◆ Provided text ◆
--------------------

Rual Areas @ MindSay


 

   
new orleans.. 4 months after the storm.
so over the weekend i went to new orleans.
it was pretty depressing.
just to see all the destruction. its shocking, and you dont get the full scale of it all until you go there.
everything in the flooded areas was destroyed.

and this is four months later.

im going to post a few pictures, because im just so.. blown away.. by the destruction, i couldnt talk to you about it.
and im sure you all know the story of how the leeves broke and such.
but ONLY MAN MADE CANALS caused problems. lake ponchatrain, the mississippi and the other bayous were perfectly fine.
we went on a guided tour of the flooded areas. i wanted to see it and hear the story of what happened to these people. the tour guide, isabelle, had so much love for the city that she feels she has to tell this story and the people of NOLA need to get their stories told. she started her own tour company and drives people around in a van to show them the areas. shes been getting a lot of shit for "victimizing the victims" but i think she's doing a wonderful thing. because of her, residents of the 9th Ward got commercial tours outlawed in that area. but she took some journalists from all over the world around in there for free to tell the world what happened. and the guy sitting next to me was an engineer and was surveying destroyed houses in the disaster zone and he knew so much about it. it was inredible.

--------------------

◆ Stored records ◆
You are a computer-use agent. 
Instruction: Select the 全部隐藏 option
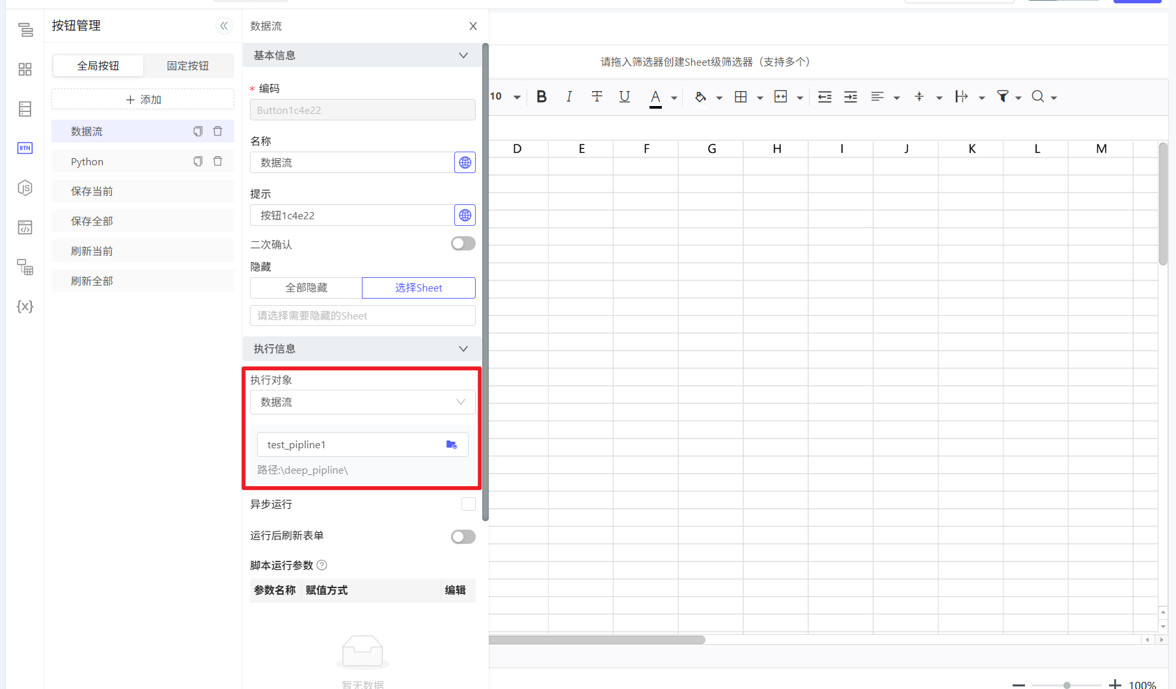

--------------------

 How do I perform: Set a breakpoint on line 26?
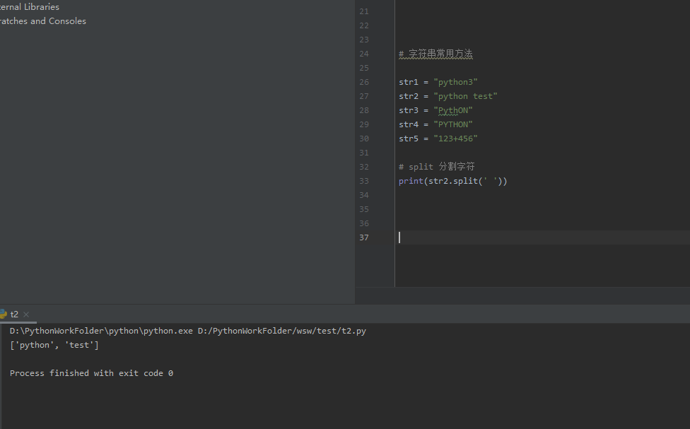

--------------------

◆ Task list ◆
A. Using the New Orleans post, decide whether each statement agrees with it: (i) The Mississippi caused problems during the flooding. (ii) The tour guide started her own tour company. (iii) The guide charged the journalists she took around. Answer yes or no for each, and quote the words that settle it.
B. Answer these from the New Orleans post:
(i) When did the writer go to New Orleans?
(ii) What did residents of the 9th Ward get outlawed in their area?
(iii) What was the job of the man sitting next to the writer on the tour?
C. Pick up the New Orleans post from where it stops.
You won't need the rows for this.

◆ Expected answers ◆
A.
(i) No: "lake ponchatrain, the mississippi and the other bayous were perfectly fine."
(ii) Yes: "she started her own tour company"
(iii) No: "she took some journalists from all over the world around in there for free"

B.
(i) Over the weekend.
(ii) Commercial tours.
(iii) He was an engineer.

C.
there are incredible legal issues to deal with since peoples property got washed away and everyone is scattered. if your boat is on my roof do i have to wait for you to come before i can remove it?
if your house is in the middle of the street can FEMA move it or is it still your property?

i took at least 150 pictures but these are my favorites.

i thought that was pretty incredible.

the people in these communities were so tight knit and they got scattered everywhere.

the garbage means these people gutted their house and that means theyre coming back.

see look! house in street!

MR BUSH, WHERE ARE YOU SLEEPING TONIGHT?

yeah theres a shrimp boat on someones house...

a relief organization.

see those blue FEMA roofs? that means people have come back.

aww bubba gump shrimp! yayy!!

i like that picture from a photography stand point and i thought id share it with you.


thats probably my favorite picture of all of them. it shows so much hope and perserverence in the people of New Orleans. those people have suffered a lot, but they still have hope. some of them dont though, some of them are just like "this is to much for me to handle" they sell their house and they leave. but not everyones like that. there are so many people that want to see that city at its full glory again. it will take a lonnng time, but that city will return. it has before. it can again.

hahah on a lighter note, my favorite dress store in the french quater was open!!! Smiley ahh i was sooo happy to see that! and of course, i helped the local economy and bought some cute dresses.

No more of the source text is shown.